6-30-13-bee memorial
Organizers hold a memorial beginning 2 p.m. Sunday, June 30, at the Target store in Wilsonville, Ore., where thousands of bees were found dead in a week following pesticide use. (KOIN 6 News, Ellen Hansen)

WILSONVILLE, Ore. (KOIN) — More than 100 people gathered Sunday in a Wilsonville parking lot in a memorial to the tens of thousands of bees that died there.

“It’s not only happening in parking lots of Target stores, and things like that,” said bee memorial organizer Rozzell Medina. “It’s also happening in people’s backyards, and it’s happening all over the world.”

Kent Addleman of Tigard — a third generation bee keeper — addresses his concerns to over 100 people during a bee memorial at the parking lot at Wilsonville Target.
(Portland Tribune, Jaime Valdez)

Roughly 50,000 bees were killed in Wilsonville and Hillsboro this past week, after they were exposed to a pesticide sprayed on at least 55 nearby trees in bloom.

The bee deaths marked what is being considered the largest “bee kill” on record. And the Oregon Department of Agriculture isn’t taking any chances. It is now temporarily restricting the use of 18 pesticides which contain the active ingredient dinotefuran.

Organizers of Sunday’s afternoon memorial in Wilsonville, Ore., said they were trying to draw attention to what could now be a serious problem.

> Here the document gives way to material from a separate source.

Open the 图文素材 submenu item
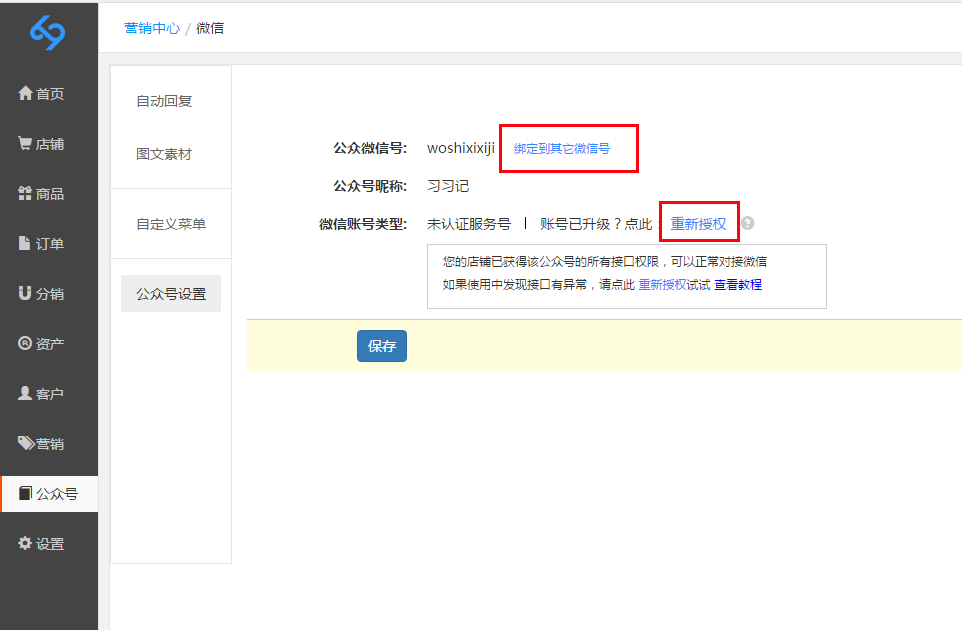Screen dimensions: 962x630 164,154
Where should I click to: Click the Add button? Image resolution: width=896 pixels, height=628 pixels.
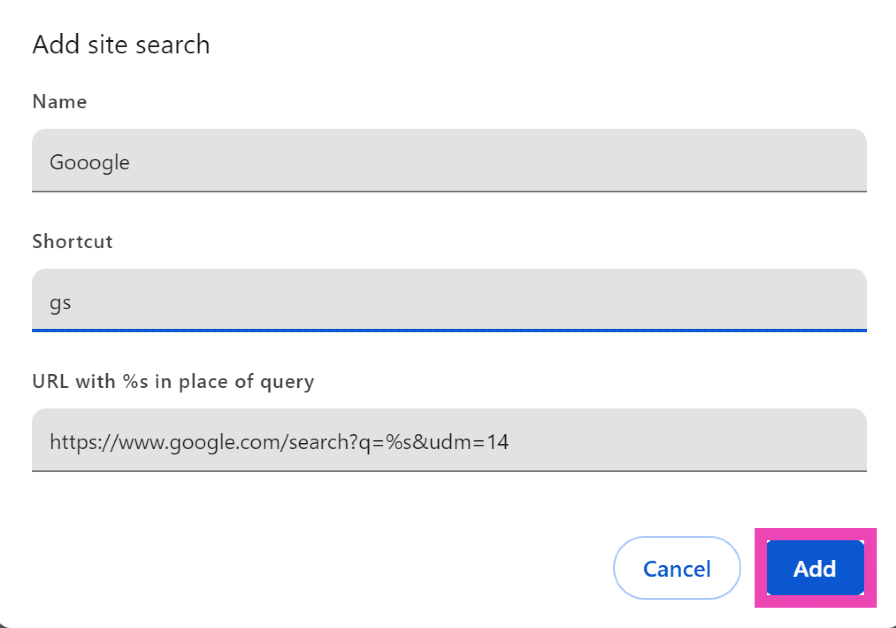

They pointed out the crucial role bees play in pollinating crops and said someone needs to stand up for the insects. They said they’re worried about the endangerment of bees worldwide and the impact their extinction could have on the earth.

Jacqueline Freeman spoke at the memorial. She’s a beekeeper from Battle Ground, who showed a video of a recent bee kill on her property that she said also was caused by pesticides. She said her bees brought the poison to the hive from some other property.

“There’s nothing I can do to get the poison off of them,” Freeman said. “They’re doomed.”

The memorial was held beginning 2 p.m. Sunday outside the Target store in Wilsonville, Ore., where many of the bees died. Some who commented on the event’s Facebook page thought that a memorial to the bees was too dramatic. One person even started a Protest against the 50,000 Bee “Memorial” page.

But Medina said he wanted to do something to let people know that losing so many bees is a serious matter.

“We can do something about these things,” organizer Rozzell Medina said, “and find sustainable solutions to these problems affecting us and affecting our children.”